(What to produce):
Copy out the part of the entries that opens with the line containing "Click the About Opera link" and closes with the line containing "pyautogui.click(x=588, y=269)", both lines included, keeping the requests as they are. In the answers, multiply every coordinate by 1.65 and round it to a whole number, with halves rounded up.
━━━ Materials provided ━━━
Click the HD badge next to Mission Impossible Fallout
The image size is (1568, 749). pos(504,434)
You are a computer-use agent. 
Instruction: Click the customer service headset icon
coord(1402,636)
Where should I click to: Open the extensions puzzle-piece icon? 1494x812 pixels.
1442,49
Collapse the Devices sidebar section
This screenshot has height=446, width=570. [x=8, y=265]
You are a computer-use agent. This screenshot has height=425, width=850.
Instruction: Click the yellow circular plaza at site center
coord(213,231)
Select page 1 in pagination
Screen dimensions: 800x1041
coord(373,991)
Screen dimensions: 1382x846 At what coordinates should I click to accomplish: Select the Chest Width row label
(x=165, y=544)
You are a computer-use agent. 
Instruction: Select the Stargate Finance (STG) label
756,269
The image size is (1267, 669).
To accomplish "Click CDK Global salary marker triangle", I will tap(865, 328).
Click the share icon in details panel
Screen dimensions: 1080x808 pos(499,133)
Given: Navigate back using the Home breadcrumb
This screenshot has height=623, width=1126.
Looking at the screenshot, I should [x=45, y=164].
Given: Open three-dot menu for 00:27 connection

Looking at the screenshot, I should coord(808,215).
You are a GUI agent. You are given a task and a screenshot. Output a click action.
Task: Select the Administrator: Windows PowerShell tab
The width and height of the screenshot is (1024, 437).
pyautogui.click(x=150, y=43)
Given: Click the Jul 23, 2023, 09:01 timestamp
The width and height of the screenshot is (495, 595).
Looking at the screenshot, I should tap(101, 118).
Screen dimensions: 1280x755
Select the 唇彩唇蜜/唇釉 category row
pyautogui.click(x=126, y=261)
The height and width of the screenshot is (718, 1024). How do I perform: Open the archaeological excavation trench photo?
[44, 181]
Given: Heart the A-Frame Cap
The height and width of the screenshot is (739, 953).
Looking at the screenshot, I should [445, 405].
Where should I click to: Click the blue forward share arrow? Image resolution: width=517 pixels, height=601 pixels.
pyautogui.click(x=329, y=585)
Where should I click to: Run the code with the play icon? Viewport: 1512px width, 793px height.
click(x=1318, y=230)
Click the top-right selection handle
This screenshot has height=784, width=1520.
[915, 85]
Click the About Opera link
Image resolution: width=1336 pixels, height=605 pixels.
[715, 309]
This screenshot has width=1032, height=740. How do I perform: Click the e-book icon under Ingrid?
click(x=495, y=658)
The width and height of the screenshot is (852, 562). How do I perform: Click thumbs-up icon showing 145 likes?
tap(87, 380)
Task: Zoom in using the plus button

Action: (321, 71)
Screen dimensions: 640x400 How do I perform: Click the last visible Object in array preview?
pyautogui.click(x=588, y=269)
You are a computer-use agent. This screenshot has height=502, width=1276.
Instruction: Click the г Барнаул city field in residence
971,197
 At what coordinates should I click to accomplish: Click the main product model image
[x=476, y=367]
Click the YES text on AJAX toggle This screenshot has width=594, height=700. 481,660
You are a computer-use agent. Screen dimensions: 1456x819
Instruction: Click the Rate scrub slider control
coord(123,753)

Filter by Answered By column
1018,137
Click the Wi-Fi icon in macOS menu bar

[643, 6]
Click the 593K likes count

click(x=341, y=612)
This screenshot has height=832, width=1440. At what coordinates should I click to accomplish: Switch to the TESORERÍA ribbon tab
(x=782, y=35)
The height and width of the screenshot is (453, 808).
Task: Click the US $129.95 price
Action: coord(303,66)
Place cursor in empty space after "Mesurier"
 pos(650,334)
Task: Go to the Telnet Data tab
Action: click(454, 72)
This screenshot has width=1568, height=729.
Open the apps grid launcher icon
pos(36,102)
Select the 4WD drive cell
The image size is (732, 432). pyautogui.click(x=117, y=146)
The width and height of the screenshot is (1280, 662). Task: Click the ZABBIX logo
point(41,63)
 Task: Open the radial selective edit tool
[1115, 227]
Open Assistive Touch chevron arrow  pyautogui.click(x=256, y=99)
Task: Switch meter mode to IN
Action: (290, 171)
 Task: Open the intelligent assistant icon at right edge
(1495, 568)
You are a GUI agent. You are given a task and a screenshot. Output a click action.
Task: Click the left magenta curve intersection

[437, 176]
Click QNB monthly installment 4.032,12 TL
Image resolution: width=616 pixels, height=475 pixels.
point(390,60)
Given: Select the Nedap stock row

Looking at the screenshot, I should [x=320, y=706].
━━━
(Answer for this exercise):
Click the About Opera link
Image resolution: width=1336 pixels, height=605 pixels.
[1180, 510]
This screenshot has width=1032, height=740. How do I perform: Click the e-book icon under Ingrid?
click(x=817, y=1086)
The width and height of the screenshot is (852, 562). How do I perform: Click thumbs-up icon showing 145 likes?
tap(144, 627)
Task: Zoom in using the plus button

Action: (530, 117)
Screen dimensions: 640x400 How do I perform: Click the last visible Object in array preview?
pyautogui.click(x=970, y=444)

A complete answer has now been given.